Whether these findings also apply to chronic arthritis remains to be elucidated but it is intriguing that we did not observe a decrease in LMVD upon effective anti-inflammatory treatment. In contrast, we found an increase in lymphatic neovascularisation both in experimental and human arthritis after blockade of TNF. Although lymphatic vessels form in conjunction with chronic arthritis, they rather follow blood vessels and may be seen as a regulatory mechanism to allow efflux of fluid and cells out of the joint. This mechanism appears to be facilitated by the effective treatment of RA, such as with TNF-blocking agents and might be seen as the basis for reduced swelling and stiffness upon the resolution of arthritis. Supporting these findings, it was recently shown that an increased capacity of local lymph nodes to drain inflammatory cells is associated with decreased synovial inflammation in TNF-driven experimental arthritis.26 Also, macrophages are known to have the capacity to transdifferentiate into LECs under inflammatory conditions. Thus, an explanation for these findings could be that evading macrophages undergo transdifferentiation, form lymphatic endothelia and thereby contribute to the new formation of lymphatic vessels. Our findings might thus explain how effective anti-inflammatory treatment reduces synovial inflammation. Given the fact that apoptosis does not seem to be a major contributor to the rapid and sustained reduction of synovial inflammatory cells during effective treatment of RA,27 increased efflux of fluid and cells due to lymphatic neovascularisation might be a valid alternative explanation.

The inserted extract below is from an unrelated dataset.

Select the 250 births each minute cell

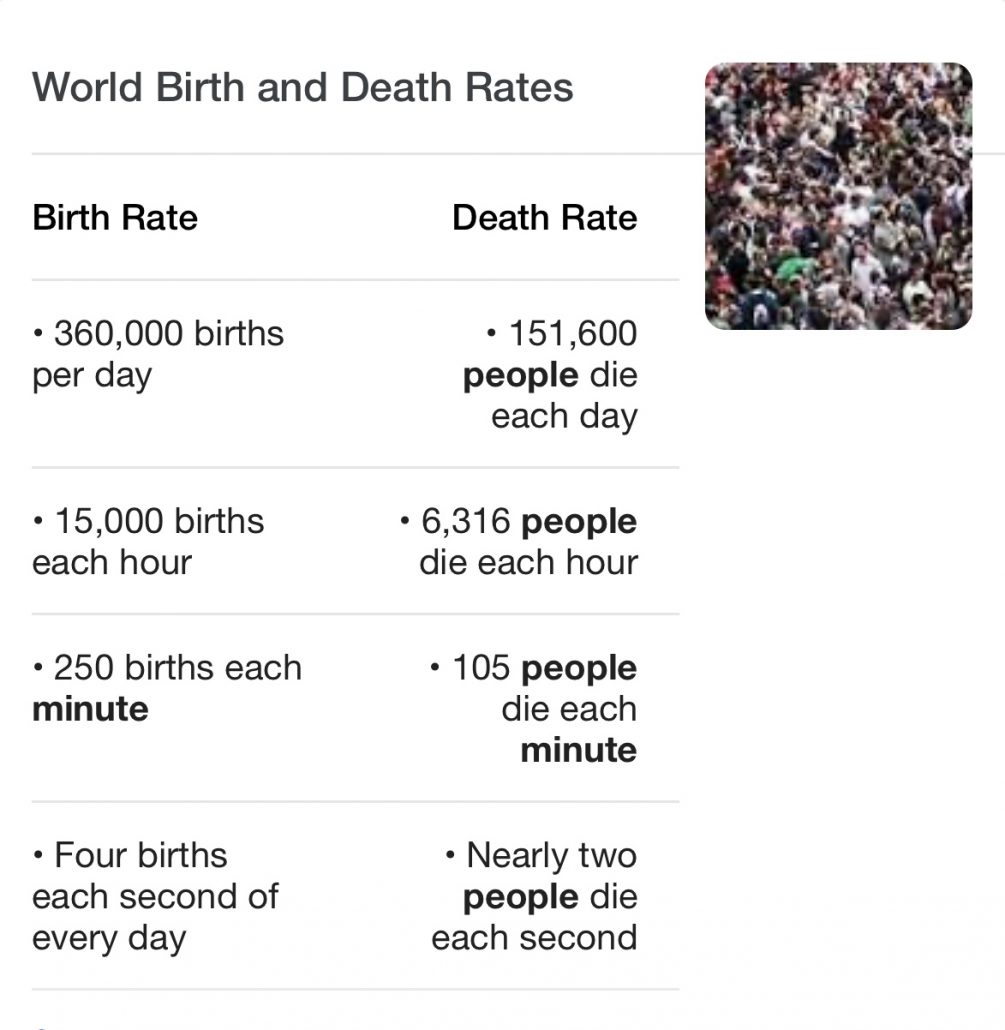(x=167, y=688)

In conclusion, we could show significant lymphatic neovascularisation in chronic arthritis, which follows the spreading of blood vessels. TNF-blocking therapy increases lymphatic vessel formation in the synovium, opening the possibility for an increased clearance of inflammatory cells and fluid out of the joint. This mechanism may be the basis for the reduction of joint swelling during the effective treatment of inflammatory arthritis.